17 Ainsi la solution d’un paiement par l’impôt soit présente des inconvénients majeurs, soit renvoie à la même catégorie de contributeurs que celle des usagers bénéficiaires du service d’eau potable. Le paiement par ces derniers, de manière à couvrir le coût d’approvisionnement, paraît donc être aujourd’hui la solution permettant la plus grande durabilité du service. En revanche, la répartition des charges entre ces usagers demeure une problématique à creuser.

L’intervention des bailleurs de fonds internationaux

18 Les subventions des bailleurs de fonds internationaux permettent souvent de financer les équipements initiaux. Ces subventions se justifient dans la mesure où les équipements n’auraient pu être mis en place sans de telles aides, faute de disponibilité locale en ressources financières publiques. Toutefois elles n’ont pas vocation à se pérenniser. L’exploitation, l’entretien et le renouvellement des équipements devraient cependant être à la charge des bénéficiaires d'un projet. En effet, des objectifs ambitieux de desserte en eau des populations des pays en développement ne peuvent s’estimer qu’en termes d’investissements initiaux. Les coûts de la phase d’exploitation du système ne nous semblent pas pouvoir donner lieu à une intervention des donneurs internationaux.

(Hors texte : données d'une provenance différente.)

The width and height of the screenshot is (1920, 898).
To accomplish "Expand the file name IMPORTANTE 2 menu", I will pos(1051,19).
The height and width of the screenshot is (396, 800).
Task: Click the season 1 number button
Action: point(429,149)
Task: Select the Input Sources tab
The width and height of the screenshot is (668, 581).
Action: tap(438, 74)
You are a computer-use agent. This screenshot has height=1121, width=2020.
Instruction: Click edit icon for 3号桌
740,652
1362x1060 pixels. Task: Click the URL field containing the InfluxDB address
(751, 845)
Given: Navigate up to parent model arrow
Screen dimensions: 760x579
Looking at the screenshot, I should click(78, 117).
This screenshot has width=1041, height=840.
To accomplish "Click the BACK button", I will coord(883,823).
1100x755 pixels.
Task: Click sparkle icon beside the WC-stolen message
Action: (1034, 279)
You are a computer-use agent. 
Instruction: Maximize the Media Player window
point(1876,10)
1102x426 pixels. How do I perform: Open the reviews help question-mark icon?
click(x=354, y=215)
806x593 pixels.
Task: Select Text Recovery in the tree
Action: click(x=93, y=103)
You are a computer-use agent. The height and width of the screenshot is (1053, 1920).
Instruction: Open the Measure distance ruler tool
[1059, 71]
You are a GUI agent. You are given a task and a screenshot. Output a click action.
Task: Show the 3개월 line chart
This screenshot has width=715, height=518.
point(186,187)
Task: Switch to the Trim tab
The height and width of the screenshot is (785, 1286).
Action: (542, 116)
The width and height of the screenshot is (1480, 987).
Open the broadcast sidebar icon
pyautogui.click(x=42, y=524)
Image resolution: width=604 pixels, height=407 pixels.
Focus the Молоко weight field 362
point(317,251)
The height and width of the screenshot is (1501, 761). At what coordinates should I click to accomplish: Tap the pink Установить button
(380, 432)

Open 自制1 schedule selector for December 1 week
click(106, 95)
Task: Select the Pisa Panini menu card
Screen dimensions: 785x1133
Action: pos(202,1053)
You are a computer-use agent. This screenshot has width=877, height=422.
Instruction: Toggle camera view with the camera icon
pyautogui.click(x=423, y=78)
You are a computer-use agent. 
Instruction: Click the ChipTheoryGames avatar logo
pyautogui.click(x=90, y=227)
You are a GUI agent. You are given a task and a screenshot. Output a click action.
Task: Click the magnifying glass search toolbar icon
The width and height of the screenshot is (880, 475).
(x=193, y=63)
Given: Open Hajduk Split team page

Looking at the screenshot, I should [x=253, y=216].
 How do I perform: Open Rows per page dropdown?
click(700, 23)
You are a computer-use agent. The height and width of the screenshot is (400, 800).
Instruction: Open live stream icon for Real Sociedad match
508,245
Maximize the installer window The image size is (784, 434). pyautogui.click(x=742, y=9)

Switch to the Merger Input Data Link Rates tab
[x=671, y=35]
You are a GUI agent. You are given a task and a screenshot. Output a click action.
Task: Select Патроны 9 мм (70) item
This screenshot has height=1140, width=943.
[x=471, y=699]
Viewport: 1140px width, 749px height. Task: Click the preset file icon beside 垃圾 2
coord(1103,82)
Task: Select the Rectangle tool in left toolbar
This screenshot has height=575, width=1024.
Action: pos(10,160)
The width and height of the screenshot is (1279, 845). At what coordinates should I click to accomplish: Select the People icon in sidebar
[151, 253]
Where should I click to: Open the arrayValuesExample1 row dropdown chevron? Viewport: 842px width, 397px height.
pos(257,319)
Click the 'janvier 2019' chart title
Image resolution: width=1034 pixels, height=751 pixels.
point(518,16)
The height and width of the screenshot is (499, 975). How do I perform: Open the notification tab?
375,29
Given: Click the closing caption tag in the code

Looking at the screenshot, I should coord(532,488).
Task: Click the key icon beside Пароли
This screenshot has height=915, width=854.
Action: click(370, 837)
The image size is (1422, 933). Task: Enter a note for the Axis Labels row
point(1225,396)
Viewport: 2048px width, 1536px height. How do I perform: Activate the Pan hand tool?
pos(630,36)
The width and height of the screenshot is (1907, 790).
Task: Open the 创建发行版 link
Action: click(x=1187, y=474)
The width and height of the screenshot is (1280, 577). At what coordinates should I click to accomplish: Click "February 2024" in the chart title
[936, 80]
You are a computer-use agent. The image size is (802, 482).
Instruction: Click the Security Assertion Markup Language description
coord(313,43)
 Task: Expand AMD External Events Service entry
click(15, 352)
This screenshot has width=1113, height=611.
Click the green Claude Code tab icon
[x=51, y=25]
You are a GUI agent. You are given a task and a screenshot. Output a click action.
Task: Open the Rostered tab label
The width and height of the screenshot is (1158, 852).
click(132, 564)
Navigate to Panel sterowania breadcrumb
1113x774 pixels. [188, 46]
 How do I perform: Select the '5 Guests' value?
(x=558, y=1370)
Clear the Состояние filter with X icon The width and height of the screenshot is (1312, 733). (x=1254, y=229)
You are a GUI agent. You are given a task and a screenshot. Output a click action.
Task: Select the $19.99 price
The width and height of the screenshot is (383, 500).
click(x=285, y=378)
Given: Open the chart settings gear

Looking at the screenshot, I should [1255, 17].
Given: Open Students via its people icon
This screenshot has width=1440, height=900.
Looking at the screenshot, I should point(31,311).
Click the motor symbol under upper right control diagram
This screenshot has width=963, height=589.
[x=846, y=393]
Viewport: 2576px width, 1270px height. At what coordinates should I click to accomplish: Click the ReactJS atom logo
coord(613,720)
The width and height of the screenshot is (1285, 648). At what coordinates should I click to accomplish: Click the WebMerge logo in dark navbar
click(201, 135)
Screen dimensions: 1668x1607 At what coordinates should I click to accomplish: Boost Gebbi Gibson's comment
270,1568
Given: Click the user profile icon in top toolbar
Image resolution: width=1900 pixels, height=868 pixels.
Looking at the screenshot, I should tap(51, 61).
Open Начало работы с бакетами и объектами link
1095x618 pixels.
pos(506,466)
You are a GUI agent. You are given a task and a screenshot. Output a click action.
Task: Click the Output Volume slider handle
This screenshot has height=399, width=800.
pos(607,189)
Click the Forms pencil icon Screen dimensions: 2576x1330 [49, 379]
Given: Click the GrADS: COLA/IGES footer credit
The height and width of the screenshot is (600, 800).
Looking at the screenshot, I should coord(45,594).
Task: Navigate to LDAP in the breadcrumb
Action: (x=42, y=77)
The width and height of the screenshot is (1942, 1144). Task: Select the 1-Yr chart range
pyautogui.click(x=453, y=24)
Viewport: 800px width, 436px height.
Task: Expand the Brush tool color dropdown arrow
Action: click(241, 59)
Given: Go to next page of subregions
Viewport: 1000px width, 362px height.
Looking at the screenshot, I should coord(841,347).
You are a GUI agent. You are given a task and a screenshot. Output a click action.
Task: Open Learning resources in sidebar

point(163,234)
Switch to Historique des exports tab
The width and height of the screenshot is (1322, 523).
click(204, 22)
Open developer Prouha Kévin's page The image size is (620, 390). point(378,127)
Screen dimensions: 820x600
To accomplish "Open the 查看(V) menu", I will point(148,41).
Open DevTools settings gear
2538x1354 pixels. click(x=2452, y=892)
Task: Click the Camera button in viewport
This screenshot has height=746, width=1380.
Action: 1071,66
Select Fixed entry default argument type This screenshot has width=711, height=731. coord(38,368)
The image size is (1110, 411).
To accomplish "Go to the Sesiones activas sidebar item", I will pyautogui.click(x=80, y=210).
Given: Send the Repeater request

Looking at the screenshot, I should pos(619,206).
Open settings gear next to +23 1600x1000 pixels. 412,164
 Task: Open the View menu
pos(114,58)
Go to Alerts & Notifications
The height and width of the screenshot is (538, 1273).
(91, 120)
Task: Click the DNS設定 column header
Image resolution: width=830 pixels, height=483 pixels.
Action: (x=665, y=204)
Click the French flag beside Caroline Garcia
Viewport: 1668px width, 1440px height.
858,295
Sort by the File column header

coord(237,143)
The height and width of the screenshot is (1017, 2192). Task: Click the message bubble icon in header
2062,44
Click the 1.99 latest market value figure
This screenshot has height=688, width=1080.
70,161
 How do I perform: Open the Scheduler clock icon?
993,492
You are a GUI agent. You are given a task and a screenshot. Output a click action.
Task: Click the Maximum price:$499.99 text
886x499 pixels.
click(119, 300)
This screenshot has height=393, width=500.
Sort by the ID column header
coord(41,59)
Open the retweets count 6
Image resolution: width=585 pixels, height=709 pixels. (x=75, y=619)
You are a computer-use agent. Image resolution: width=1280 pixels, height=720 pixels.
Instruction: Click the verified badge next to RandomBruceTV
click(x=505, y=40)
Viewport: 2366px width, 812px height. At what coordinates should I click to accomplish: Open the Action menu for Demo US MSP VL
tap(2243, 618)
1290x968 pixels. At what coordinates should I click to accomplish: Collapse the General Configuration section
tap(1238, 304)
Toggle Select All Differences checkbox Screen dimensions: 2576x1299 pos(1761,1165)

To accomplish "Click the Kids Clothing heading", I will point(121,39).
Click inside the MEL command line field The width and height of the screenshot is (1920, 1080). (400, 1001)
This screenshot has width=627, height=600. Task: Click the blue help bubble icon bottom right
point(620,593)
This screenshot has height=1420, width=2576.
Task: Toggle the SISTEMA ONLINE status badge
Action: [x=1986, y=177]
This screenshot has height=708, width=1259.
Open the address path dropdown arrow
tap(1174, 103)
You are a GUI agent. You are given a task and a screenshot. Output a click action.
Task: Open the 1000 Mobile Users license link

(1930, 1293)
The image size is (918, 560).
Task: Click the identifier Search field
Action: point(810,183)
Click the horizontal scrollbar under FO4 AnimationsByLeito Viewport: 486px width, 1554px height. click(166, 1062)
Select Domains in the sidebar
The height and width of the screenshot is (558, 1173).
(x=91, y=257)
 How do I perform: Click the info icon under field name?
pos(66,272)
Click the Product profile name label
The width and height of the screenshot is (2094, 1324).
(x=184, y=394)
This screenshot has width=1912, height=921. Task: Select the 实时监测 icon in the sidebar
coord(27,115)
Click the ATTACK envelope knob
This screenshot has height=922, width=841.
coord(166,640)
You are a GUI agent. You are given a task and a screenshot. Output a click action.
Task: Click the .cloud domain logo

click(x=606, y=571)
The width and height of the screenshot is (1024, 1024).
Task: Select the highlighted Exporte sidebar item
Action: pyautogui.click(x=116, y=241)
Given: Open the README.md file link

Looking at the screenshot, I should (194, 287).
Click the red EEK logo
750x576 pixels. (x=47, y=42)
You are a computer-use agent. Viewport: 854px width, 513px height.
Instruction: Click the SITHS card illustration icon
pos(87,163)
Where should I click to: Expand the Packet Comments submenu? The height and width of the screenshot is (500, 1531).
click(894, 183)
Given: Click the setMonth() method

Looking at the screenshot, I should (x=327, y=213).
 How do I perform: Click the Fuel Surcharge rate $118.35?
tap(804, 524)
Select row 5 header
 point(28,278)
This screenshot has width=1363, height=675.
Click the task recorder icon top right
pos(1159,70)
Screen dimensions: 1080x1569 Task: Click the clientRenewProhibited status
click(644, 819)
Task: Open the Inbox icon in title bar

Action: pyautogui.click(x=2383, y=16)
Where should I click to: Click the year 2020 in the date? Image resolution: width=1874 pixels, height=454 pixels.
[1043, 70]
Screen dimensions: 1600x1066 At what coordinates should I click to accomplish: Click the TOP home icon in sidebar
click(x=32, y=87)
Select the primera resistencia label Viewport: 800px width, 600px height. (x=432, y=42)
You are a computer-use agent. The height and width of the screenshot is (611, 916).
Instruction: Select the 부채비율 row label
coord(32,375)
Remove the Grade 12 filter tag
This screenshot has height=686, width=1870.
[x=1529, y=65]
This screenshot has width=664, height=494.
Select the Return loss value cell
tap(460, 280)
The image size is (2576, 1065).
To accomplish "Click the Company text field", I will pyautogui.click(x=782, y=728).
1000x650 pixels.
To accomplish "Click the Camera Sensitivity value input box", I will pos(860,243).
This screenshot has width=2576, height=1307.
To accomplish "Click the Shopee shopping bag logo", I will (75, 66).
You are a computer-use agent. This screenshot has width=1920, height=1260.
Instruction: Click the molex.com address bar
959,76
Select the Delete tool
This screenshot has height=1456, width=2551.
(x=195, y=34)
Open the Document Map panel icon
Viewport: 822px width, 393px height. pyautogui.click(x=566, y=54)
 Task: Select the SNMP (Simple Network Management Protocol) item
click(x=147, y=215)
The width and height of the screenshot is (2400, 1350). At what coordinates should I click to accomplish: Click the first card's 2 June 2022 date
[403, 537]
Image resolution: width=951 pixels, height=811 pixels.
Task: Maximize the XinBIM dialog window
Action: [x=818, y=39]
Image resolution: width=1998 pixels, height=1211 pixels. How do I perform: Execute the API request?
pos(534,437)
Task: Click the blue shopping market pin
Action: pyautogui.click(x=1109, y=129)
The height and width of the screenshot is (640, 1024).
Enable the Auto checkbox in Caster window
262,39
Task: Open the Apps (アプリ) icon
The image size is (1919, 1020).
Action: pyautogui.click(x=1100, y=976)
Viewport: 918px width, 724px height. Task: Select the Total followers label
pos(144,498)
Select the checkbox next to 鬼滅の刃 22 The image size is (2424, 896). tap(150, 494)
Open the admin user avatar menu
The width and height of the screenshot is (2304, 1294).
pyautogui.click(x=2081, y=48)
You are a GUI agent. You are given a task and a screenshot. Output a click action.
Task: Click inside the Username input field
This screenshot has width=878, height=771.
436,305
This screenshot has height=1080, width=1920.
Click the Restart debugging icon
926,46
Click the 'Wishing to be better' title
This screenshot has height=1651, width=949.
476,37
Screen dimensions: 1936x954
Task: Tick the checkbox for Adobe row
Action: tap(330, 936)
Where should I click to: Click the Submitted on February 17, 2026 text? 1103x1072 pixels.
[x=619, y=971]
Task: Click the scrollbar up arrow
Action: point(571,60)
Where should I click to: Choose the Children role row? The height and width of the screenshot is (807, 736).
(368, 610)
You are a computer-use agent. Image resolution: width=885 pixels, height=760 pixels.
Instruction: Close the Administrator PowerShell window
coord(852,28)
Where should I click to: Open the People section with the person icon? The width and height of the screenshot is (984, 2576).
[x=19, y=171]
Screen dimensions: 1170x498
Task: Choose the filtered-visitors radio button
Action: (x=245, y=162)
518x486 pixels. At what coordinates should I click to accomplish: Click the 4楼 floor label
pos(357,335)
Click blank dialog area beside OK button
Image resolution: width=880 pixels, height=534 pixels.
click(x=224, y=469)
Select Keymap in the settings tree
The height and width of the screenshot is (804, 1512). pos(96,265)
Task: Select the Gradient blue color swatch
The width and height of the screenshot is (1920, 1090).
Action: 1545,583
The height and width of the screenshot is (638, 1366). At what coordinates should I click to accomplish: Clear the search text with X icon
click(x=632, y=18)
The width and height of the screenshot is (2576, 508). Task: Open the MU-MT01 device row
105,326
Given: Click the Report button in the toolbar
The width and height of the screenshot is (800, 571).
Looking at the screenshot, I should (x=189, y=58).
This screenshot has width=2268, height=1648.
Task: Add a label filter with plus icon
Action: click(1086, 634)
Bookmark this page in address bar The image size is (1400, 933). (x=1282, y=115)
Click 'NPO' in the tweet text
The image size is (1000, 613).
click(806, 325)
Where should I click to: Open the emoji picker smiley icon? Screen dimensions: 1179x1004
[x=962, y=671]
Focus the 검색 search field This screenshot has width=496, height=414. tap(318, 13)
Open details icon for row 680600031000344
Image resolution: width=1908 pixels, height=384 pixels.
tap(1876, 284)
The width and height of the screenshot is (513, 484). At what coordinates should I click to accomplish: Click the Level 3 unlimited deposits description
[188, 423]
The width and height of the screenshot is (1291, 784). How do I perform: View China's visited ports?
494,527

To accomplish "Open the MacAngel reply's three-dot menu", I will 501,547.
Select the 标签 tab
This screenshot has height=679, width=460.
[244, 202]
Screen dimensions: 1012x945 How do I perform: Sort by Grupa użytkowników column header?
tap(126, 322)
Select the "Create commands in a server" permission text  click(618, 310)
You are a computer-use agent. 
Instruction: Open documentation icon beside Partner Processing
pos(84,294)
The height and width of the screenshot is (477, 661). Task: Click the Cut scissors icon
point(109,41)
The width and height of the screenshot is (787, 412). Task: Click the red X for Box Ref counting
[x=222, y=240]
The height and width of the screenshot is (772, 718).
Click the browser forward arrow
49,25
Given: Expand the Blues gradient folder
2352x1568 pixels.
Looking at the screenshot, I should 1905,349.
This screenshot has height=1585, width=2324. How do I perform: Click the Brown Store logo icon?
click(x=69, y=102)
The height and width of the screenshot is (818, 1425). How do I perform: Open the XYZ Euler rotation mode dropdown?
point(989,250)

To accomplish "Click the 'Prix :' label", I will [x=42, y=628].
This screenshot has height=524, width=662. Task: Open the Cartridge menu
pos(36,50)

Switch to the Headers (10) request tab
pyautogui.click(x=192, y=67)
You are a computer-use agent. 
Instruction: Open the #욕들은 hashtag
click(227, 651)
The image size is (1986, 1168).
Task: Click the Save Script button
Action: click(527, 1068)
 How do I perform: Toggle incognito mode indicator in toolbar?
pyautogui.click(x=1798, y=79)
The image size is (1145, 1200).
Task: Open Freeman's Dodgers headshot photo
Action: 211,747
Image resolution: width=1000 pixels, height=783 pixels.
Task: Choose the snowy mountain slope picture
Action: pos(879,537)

La situation réelle des populations défavorisées

19 Il convient d'abord de rappeler ici l'ampleur du défi que doivent relever les services d’eau dans les zones défavorisées. On reconnaît aujourd’hui que les ménages n’ayant pas accès à un réseau d’eau potable paient des sommes considérables pour des modes d'approvisionnement alternatifs : une étude de la Banque mondiale [6] montre que ces derniers dépensent pour cela (en incluant par un calcul de valeur le temps consacré à l’approvisionnement) 2,5 fois plus en moyenne mensuelle que ceux qui ont accès à un réseau, pour une consommation équivalente à 20 % seulement de celle des ménages connectés. Ils seraient donc mieux servis par un raccordement au réseau [7].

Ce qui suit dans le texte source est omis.